+++ Data provided

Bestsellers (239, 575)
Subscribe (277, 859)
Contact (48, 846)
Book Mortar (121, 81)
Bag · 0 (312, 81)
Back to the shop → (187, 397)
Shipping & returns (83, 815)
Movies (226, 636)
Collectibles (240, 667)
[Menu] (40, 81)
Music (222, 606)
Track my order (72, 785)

++++++
+++ Data provided

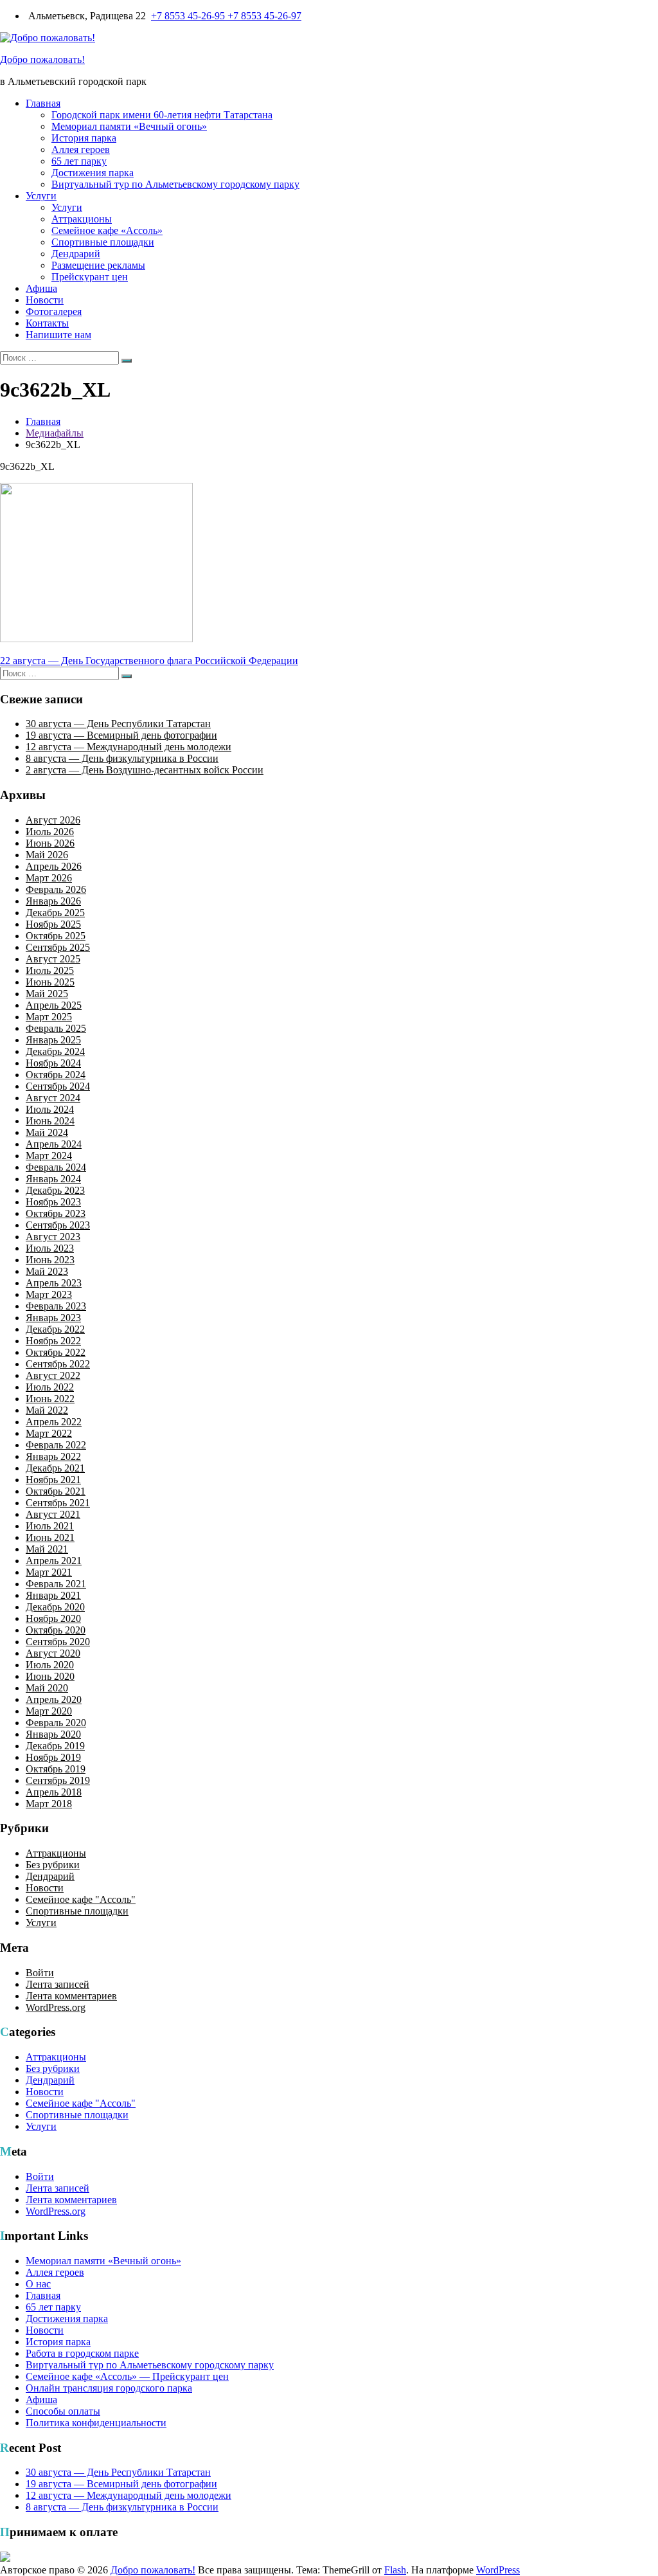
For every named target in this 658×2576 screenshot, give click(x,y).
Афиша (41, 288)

++++++

What to do: Repeat, exactly as they stand above, the lines from the line with "For every named" to the line with "Афиша (41, 288)", both lines included.

Task output:
For every named target in this 658×2576 screenshot, give click(x,y).
Афиша (41, 288)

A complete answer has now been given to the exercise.